(RECORDS FOR PROCESSING):
• • •
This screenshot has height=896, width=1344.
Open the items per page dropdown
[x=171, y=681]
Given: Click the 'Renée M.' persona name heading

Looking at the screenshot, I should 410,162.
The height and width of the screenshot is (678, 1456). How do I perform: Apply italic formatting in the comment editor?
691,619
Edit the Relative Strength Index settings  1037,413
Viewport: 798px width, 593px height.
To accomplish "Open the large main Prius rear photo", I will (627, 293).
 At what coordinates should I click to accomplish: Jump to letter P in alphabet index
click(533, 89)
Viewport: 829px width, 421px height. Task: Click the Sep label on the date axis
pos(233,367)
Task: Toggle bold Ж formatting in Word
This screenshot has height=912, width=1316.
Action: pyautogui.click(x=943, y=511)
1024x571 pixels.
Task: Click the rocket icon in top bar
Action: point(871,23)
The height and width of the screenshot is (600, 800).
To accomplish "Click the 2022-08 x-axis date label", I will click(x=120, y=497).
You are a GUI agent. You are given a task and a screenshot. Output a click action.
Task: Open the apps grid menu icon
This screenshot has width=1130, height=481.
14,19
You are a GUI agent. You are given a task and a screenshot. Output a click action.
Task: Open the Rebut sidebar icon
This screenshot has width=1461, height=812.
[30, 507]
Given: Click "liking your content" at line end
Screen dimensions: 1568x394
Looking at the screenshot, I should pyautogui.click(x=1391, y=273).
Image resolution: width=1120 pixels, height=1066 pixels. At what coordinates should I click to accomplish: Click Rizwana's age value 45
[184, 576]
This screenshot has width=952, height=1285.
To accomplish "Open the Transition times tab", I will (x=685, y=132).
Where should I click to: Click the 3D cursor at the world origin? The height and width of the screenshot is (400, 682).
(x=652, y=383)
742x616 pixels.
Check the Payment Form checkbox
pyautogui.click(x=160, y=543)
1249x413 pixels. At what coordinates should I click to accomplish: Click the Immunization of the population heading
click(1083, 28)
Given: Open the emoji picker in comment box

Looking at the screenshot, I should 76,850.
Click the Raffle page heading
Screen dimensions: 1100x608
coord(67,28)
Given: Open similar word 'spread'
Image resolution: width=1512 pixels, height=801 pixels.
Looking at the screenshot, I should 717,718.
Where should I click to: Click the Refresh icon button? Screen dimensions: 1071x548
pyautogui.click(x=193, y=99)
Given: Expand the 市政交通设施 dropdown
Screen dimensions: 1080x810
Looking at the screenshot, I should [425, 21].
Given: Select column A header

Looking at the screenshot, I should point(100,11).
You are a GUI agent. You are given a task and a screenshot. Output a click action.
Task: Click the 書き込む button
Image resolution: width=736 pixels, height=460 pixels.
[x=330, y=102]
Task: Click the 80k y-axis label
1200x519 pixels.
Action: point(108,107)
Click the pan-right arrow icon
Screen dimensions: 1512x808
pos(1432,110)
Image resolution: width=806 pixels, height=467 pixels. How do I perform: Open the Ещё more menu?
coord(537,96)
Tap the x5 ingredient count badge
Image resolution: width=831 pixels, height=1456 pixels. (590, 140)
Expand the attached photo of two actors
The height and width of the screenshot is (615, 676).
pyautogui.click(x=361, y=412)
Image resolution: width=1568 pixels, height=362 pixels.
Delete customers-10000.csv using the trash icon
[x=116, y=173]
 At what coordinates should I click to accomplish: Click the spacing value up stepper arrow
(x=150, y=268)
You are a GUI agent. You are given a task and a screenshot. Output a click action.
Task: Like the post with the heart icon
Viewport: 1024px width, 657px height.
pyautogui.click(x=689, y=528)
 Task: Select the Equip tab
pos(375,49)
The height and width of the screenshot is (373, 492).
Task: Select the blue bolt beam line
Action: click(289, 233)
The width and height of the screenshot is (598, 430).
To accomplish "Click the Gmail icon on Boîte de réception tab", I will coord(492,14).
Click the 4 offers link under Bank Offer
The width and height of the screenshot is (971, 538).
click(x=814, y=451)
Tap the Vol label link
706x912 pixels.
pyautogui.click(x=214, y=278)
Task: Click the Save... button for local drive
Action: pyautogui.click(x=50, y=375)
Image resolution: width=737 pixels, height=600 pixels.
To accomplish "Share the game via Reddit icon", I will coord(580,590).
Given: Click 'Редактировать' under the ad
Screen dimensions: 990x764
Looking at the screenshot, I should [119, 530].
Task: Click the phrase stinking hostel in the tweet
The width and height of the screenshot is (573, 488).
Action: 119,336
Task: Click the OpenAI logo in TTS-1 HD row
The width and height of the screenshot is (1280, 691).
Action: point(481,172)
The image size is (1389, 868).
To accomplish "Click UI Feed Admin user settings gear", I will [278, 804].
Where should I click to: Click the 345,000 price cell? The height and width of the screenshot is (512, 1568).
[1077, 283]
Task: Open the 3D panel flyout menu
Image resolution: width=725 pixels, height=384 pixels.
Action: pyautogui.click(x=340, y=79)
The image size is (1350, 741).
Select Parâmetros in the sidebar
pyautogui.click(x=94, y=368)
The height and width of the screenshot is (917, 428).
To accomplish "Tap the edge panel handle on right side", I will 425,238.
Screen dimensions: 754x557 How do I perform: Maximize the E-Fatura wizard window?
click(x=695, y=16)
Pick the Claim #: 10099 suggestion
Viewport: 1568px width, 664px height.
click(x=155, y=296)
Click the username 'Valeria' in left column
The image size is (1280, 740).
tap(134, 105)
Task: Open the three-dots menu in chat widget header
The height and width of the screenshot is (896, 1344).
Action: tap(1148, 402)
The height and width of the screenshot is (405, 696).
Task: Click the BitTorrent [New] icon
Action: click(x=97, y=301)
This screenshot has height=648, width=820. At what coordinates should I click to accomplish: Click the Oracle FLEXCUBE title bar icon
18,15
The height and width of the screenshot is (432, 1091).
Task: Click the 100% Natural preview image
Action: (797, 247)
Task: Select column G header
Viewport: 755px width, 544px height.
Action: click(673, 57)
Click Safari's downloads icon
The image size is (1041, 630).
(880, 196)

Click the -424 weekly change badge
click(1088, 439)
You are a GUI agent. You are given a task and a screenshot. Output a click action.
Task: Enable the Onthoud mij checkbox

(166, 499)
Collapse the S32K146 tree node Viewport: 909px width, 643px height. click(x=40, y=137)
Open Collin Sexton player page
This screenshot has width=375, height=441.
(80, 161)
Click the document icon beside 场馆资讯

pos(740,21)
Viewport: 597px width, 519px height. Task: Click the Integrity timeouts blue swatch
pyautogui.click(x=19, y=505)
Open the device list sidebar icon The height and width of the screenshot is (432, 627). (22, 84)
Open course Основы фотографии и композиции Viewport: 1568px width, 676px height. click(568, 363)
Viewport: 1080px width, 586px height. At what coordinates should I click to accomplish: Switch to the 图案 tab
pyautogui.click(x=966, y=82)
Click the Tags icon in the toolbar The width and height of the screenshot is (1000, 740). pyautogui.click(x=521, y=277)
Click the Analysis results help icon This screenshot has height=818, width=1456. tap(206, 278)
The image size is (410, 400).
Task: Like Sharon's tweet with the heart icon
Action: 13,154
• • •
(DESCRIPTION OF THE TASK): From the listing above, return the lines starting at the one with "Image resolution: width=1120" and ending at the one with "742x616 pixels.", both kept, exactly as they appear and nothing more.

(RESULT OF THIS TASK):
Image resolution: width=1120 pixels, height=1066 pixels. At what coordinates should I click to accomplish: Click Rizwana's age value 45
[184, 576]
This screenshot has width=952, height=1285.
To accomplish "Open the Transition times tab", I will (x=685, y=132).
Where should I click to: Click the 3D cursor at the world origin? The height and width of the screenshot is (400, 682).
(x=652, y=383)
742x616 pixels.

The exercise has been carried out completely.